Literature / Sprawl Trilogy

The Sprawl Trilogy by William Gibson is considered to be one of the earliest examples of cyberpunk, and as such is a major Trope Maker for the genre. The first book, Neuromancer, was published in 1984 and widely acclaimed, winning the Nebula, Hugo, and Philip K. Dick awards. It was followed in 1986 by Count Zero, and the final book in the trilogy, Mona Lisa Overdrive was published in 1988. All three have fallen victim to Zeerust and Technology Marches On to some degree, but remain quite readable thanks to more than a few of Gibson's ideas becoming reality, or at least a styled version of it.

Each book stands alone, more or less, though there is a distinct overlap in characters and all three share the same setting- the Sprawl. Which is nickname for the Boston-Atlanta Metropolitan Axis, a massive city state on the East Coast of the United States. As is to be expected in 80s cyberpunk, the Sprawl (and, for that matter, Gibson's entire world) is decidedly dystopian in feel. They're set in a world of Black and Gray Morality, after the The Great Politics Mess-Up, but were published in a time when that was considered quite revolutionary.

Set in the same world are the short stories "Burning Chrome", which introduced the recurring character "the Finn"; "Johnny Mnemonic", the inspiration for the movie of the same name; and "New Rose Hotel", which was also adapted into a film.

The trilogy provides examples of the following tropes:

  • A.I. Is a Crapshoot: Wintermute. Later, Neuromancer.
  • The Alternet: The Matrix is probably one of the first, and the Trope Namer for Cyberspace.
  • Bad Ass: Gibson's world is full of these. Molly Millions/Sally Shears, the most famous example, is just the tip of the iceberg.
  • Brain Uploading: A key part of the plot since "The Winter Market".
  • Cassette Futurism: The series features things as complex as human memories recorded on tape. Not to mention that three megabytes of hot RAM is apparently valuable enough to kill for.
  • Cyberpunk with a Chance of Rain" The infamous opening line to Neuromancer.
    "The sky above the port was the color of television, tuned to a dead channel."
  • Depraved Bisexual: Lady 3Jane.
  • Disney Villain Death: In "Johnny Mnemonic", this is the fate of the Yakuza assassin.
  • Divided States of America: Implied.
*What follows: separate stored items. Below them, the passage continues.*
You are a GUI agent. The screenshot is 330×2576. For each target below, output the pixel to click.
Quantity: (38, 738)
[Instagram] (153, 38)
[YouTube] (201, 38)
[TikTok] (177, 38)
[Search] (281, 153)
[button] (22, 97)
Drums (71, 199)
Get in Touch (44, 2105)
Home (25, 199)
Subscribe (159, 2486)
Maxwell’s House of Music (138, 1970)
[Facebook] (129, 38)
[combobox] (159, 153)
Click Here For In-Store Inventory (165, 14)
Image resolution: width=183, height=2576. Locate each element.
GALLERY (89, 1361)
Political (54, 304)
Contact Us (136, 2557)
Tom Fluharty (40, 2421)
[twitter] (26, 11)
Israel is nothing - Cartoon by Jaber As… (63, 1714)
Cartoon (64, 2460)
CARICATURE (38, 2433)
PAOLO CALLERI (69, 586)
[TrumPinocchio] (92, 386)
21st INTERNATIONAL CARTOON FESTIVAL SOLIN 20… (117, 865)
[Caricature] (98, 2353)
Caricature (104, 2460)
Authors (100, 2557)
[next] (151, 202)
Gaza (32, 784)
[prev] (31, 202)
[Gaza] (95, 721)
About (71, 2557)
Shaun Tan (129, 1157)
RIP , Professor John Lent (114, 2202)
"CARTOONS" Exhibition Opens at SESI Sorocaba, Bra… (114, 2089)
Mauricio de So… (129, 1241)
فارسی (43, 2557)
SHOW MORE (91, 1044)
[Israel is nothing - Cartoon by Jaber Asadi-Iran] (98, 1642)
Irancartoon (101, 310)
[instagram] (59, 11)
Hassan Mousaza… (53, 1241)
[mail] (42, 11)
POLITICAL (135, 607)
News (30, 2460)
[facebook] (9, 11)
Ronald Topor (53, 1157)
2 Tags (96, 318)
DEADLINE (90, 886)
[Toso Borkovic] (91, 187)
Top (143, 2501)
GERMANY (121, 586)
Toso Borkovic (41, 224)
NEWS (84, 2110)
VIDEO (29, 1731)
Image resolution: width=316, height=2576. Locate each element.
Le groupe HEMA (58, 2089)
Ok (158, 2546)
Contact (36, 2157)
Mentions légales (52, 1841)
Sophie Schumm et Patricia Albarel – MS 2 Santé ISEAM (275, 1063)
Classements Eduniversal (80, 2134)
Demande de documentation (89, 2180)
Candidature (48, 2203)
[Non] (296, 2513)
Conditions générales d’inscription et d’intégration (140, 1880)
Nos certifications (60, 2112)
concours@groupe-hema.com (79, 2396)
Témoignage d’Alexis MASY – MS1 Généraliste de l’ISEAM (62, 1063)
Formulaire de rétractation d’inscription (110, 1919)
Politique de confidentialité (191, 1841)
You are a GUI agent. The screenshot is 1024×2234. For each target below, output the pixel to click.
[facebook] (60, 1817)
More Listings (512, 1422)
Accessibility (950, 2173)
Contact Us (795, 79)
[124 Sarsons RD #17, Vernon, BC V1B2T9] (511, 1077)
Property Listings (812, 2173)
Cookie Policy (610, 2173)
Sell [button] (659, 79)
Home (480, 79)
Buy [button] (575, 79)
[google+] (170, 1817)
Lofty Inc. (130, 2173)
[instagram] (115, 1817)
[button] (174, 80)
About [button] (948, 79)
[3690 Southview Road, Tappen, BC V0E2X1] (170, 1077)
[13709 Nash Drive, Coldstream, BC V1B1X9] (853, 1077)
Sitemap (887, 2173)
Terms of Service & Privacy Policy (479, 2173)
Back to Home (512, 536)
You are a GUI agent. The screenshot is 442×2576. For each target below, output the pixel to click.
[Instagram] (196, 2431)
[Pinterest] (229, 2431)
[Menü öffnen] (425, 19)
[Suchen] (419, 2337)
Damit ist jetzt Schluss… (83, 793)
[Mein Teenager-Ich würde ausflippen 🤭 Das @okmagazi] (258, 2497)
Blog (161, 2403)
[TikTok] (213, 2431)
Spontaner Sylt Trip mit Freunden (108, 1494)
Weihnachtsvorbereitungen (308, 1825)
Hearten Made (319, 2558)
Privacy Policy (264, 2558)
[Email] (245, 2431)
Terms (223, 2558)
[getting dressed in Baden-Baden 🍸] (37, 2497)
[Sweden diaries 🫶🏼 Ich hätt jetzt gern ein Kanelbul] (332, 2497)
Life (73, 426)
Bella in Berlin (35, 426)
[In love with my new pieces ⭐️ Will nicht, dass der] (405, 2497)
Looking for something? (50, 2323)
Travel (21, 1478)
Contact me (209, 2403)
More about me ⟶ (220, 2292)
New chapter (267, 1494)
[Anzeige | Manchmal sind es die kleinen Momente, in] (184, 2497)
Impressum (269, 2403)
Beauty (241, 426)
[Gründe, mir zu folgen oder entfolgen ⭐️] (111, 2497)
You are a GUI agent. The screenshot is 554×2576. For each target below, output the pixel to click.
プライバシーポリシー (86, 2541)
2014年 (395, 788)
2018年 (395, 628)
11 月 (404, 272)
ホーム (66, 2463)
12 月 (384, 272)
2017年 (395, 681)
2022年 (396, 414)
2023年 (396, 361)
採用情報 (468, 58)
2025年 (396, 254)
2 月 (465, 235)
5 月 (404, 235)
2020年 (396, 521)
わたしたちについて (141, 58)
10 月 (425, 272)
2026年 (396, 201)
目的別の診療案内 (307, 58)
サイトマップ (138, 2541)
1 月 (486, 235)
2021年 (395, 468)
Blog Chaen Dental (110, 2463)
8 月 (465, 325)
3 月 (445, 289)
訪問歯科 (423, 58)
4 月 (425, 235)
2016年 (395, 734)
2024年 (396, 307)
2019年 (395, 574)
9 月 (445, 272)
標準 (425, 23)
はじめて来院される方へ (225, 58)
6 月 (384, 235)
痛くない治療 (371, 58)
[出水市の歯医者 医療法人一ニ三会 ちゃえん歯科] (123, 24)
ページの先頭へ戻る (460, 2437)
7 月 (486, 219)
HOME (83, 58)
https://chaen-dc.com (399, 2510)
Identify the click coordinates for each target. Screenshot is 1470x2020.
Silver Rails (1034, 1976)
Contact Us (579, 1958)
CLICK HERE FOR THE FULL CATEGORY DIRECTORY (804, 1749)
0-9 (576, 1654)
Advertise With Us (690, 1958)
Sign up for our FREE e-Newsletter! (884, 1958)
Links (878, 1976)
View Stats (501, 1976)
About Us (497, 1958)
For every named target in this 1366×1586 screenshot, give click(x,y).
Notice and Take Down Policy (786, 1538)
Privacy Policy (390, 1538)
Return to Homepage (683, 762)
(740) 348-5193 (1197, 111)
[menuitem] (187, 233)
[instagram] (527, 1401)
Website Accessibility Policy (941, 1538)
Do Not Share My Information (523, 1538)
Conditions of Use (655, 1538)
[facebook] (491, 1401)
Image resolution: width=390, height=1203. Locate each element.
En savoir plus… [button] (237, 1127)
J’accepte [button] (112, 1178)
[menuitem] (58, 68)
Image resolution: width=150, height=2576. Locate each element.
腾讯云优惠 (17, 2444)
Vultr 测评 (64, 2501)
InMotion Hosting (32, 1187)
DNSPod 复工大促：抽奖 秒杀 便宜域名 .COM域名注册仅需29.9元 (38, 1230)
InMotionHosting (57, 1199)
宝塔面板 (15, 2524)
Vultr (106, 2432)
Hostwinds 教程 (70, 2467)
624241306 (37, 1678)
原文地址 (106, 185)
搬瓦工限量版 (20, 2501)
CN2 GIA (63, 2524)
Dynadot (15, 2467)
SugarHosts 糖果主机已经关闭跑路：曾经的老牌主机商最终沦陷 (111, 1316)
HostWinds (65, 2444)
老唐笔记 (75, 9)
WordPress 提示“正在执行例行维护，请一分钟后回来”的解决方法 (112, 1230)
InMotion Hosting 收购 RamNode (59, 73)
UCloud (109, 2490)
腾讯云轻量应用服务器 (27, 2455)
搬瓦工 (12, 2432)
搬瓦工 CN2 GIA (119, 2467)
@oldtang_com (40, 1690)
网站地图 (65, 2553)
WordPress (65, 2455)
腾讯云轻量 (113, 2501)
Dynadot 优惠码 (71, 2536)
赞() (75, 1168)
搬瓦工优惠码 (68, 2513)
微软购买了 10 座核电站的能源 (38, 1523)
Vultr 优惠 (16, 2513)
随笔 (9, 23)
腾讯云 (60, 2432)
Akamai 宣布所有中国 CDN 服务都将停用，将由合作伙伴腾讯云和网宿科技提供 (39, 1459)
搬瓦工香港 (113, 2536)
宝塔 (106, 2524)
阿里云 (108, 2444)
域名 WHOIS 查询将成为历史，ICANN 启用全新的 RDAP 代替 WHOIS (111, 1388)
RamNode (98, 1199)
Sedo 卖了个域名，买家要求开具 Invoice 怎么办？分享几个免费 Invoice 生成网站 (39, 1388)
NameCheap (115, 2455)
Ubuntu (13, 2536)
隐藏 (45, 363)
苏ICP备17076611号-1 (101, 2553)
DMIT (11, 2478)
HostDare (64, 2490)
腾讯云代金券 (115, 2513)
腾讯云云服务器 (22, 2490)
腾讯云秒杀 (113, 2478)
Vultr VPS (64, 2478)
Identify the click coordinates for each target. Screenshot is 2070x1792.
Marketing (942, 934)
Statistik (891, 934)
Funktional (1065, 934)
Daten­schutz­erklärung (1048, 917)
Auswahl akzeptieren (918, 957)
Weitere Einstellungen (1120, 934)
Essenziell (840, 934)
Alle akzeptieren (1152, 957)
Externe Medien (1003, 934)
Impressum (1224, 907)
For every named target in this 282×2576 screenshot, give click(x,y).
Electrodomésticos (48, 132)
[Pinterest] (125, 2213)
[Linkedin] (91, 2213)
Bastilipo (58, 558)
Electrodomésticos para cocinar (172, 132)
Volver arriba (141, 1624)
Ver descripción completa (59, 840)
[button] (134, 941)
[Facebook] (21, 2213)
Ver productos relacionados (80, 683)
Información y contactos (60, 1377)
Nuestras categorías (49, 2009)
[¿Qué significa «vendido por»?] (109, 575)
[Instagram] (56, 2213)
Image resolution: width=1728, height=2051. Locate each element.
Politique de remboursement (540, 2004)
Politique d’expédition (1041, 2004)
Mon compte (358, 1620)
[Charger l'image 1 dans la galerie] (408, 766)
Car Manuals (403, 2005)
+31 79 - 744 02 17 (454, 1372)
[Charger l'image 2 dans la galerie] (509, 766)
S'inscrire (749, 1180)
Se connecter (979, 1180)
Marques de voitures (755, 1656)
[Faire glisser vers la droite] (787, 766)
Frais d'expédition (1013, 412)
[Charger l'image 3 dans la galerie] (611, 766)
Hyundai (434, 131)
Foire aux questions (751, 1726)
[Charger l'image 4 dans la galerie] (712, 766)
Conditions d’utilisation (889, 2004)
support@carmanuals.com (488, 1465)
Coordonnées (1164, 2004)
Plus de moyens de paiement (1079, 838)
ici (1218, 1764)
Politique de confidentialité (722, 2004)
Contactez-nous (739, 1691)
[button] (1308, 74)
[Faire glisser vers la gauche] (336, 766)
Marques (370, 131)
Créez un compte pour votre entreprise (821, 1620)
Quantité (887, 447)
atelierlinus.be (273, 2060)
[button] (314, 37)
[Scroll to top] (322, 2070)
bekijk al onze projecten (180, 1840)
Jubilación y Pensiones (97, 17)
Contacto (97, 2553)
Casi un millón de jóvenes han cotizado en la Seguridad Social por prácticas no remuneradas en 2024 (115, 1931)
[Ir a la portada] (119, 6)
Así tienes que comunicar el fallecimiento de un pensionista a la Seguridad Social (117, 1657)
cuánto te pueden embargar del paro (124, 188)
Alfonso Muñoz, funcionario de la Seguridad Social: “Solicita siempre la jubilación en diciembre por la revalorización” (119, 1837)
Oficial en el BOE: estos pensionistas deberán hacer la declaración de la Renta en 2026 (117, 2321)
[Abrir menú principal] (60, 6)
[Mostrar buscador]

In the chaos following World War III, the United States don't seem to have a single cohesive government, and the country seems to exist as a loose conglomeration of urban city-states. At the very least, corporations have long since eclipsed the world's governments in power, to the point that many people don't take the concept of a "nation" seriously anymore.
  • Expy: Bobby Newmark, in Count Zero, is the new snarky-underacomplished-hacker to replace Case; Tick is the new eccentric hustler to replace the Finn, in Mona Lisa Overdrive.
  • Four Lines, All Waiting: The second and third novels in the trilogy are known for this, though the first (Neuromancer) is surprisingly straightforward. Count Zero has Turner in one plot, Bobby Newmark in another, and Marley Krushkova in a third. Mona Lisa Overdrive has Kumiko and Sally/Molly in one plot, Angie Mitchell in another, Gentry and Slick Henry in a third, and the titular Mona in a fourth.
  • Friend in the Black Market: Perhaps a bit redundant to even bring this trope up, given the nature of Gibson's world. But the Finn, a significant character in the series, is the embodiment of this trope.
  • Fun with Acronyms: The Sprawl's official name is "BAMA"; it's pronounced like "'Bama" (the regional nickname for Alabama), but it actually stands for "Boston-Atlanta Metropolitan Axis", so named because the Sprawl covers most of the Eastern Seaboard of the United States, from Boston in the North to Atlanta in the South.
  • Future Slang: Gibson coined a lot of terms that would later be used by other cyberpunk works.
  • Genre Savvy: Gibson's characters basically have to be this, in order to survive in his world. Two notable examples are Mona, a prostitute who's aware of how disposable the other characters consider her, and the Finn, a "fence" dealing in stolen goods, who practices extreme discretion, and knows how to defend himself.
  • The Great Politics Mess-Up: By means of economic collapse. Centered around Operation Screaming Fist, where a group of U.S. spec-ops squads tried to hack a key Soviet system with experimental software. They failed, and started a war that lasted all of nine days. The Soviet Union is still up and running while America exists in name only, and mostly as a collection of city-states (for example, the Sprawl itself is an amalgamation of all the cities from Boston to Atlanta).
  • Hollywood Hacking: ZigZagged Hacking, and more specifically cyberspace, is like a virtual reality video game. Appropriately enough, that was what virtual reality was first tested for with military applications in mind. The portrayal of the actual hacking process, however, as being mostly a matter of getting the right hardware containing the right hacking tool software in the right physical location, and then doing some prodding and defending to keep it on track, is reasonably accurate.
  • Hooker with a Heart of Gold: Mona, one of the protagonists of the third book.
  • Immune to Drugs: Case, after receiving his new pancreas and liver with several filters built in to prevent him from being affected by cocaine or amphetamines. Subverted when he finds a new designer drug that can bypass the filters, and again when he gets another new pancreas and liver so he can resume his old drug habit.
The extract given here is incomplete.